Achieving a balance between professional and personal life is a challenge in today’s fast-paced legal industry. The traditional 8:00 to 5:00 Monday-Friday work schedule no longer suits many employees. Perhaps you have young children, are pursuing a degree, have a chronic medical condition or care for elderly parents. Whatever the reason, today’s workplace offers a number of strategies to strike a better work life balance.
One way to gain more flexibility is through alternative work schedules that provide greater flexibility or reduced hours. Examples of alternative work schedules include flex time, staggered hours, part-time employment and job sharing.Flex Time
The notion of flexible work arrangements—letting employees work where they want and how they want—is catching on in many law firms and legal departments. Flex time allows full-time employees to enjoy time off at certain times of the year most convenience to them. Flex time can include flex hours, flex workdays/weekends, flex holidays, and other flexible work arrangements.Flex time helps employees meet the unpredictable demands of family life, illness and personal emergencies. At the same time, flexible work options decrease employee stress, reduce sick leave, and increase productivity.
Staggered hours
Another growing flex time initiative is staggered hours – working a full work week during unconventional hours that best suit the employee’s schedule. Staggered hours are beneficial to women with school-aged children, employees pursuing an advanced degree and others with significant obligations outside the office. Staggered hours also allow a law firm to address the needs of its clients at all hours by increasing the span of employee presence. The traditional 8:00 to 5:00 Monday-Friday work week (representing only about 27% of a 7-day week) does not ideally serve clients in an industry that is increasingly 24/7 driven.Even some mega-firms permit staggered hours. A recent Legal Times article profiled one Washington D.C. attorney who arrived in the office every day at 6 a.m. and left by 2:55 p.m. to pick up her children from school. If you seek flexible arrangements but don’t want to reduce your work schedule or compensation, a staggered hour arrangement might work for you.

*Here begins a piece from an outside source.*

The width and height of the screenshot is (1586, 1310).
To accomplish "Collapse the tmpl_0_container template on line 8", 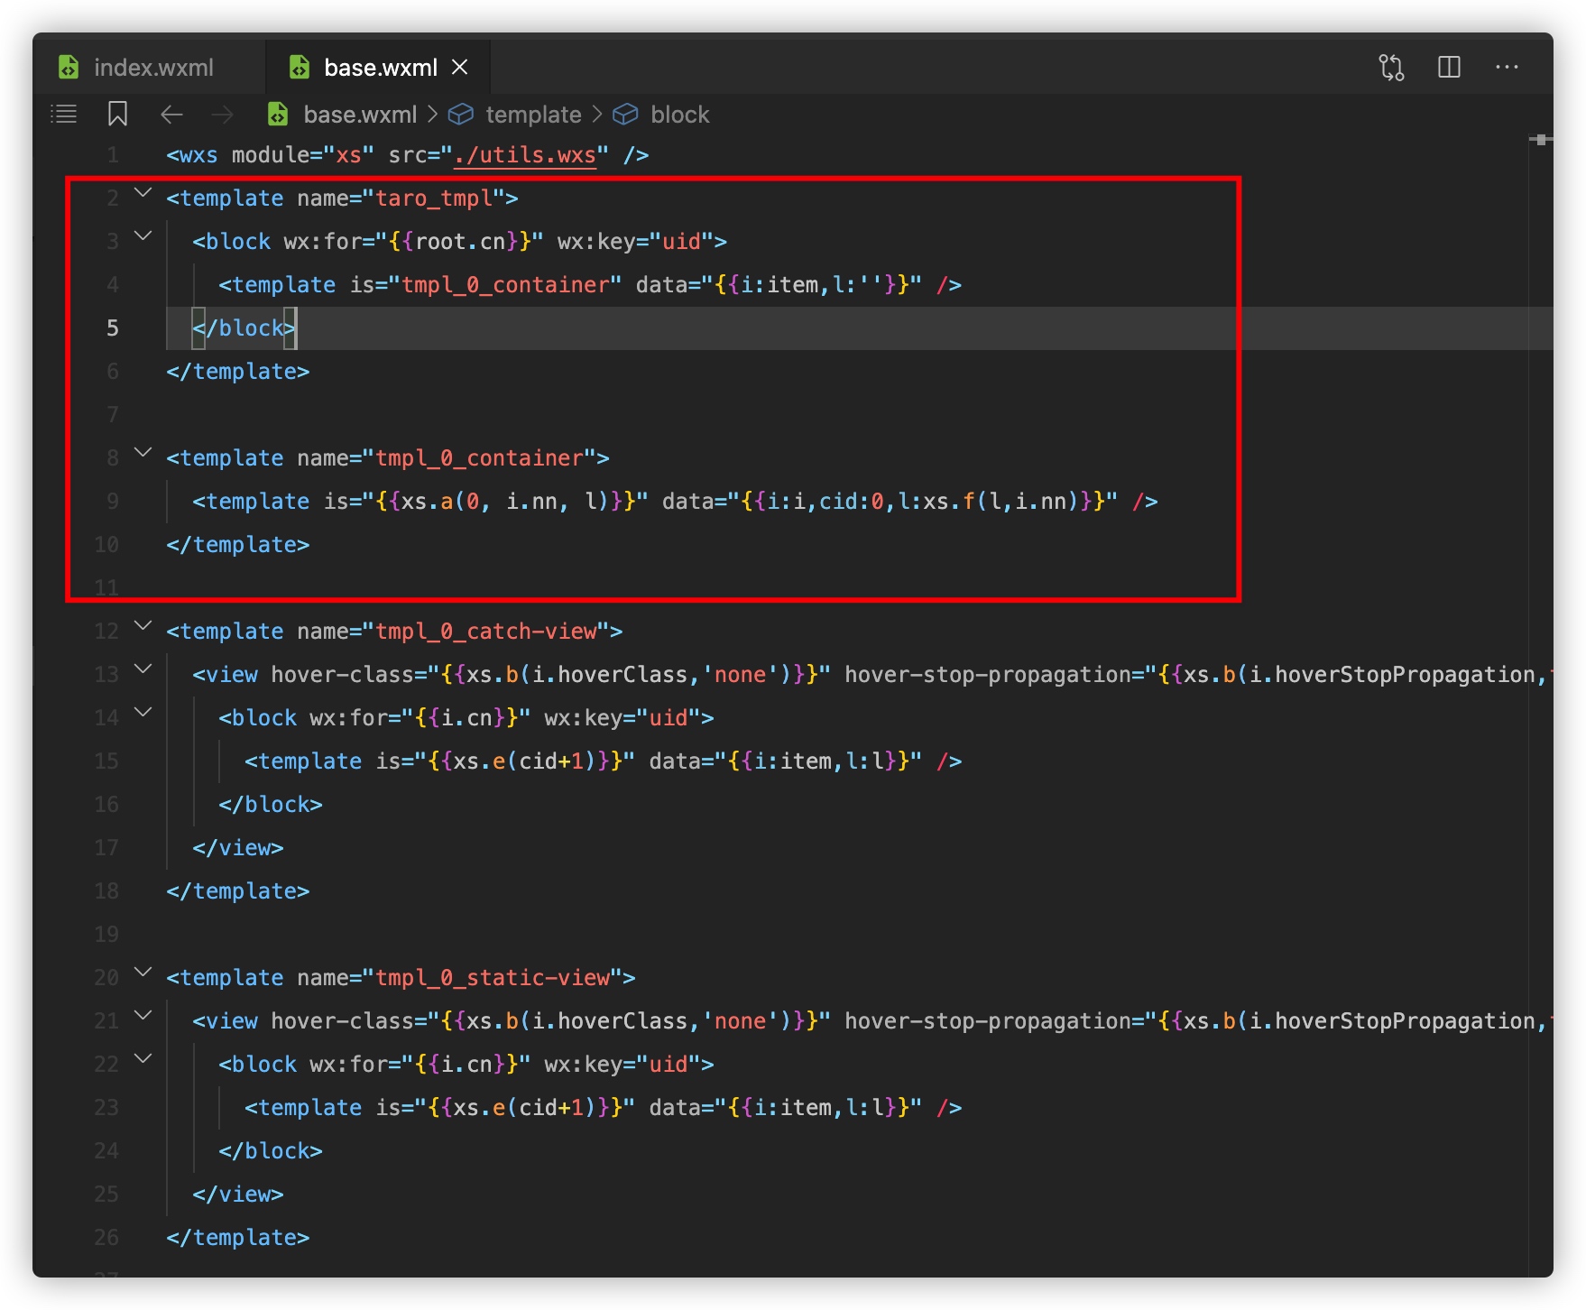I will [143, 452].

Part-time employment and reduced-hour schedules
Part-time employment is another great alternative work arrangement. According to a recent NALP survey, most large law firms make part-time schedules available to their experienced attorneys, and the large majority of part-time employees - about 75% - are women. While part-time employment was traditionally discouraged by law firms, it is becoming more commonplace as women and other groups demand a better work life balance.Deborah Epstein Henry, founder of Flex-Time Lawyers LLC, notes that reduced hour schedules increase employee productivity and efficiency. Moreover, recent studies reveal that employers have reaped sizable economic gains after implementing workplace flexibility programs.
Job sharing
Job sharing is another flex time option to achieve work life balance in the workplace. Job sharing has existed for decades but, as more professionals seek a better work life balance, job sharing in the legal industry has increased.Job sharing enables two legal professionals to share one position. Generally, the salary for the position is split between both employees based on the percentage of time worked. Job resources, such as workspace, computer, and office supplies, are also shared. Through job sharing, you can enjoy all the benefits of your present position – benefits, status, skills enhancement – while enjoyed a reduced schedule.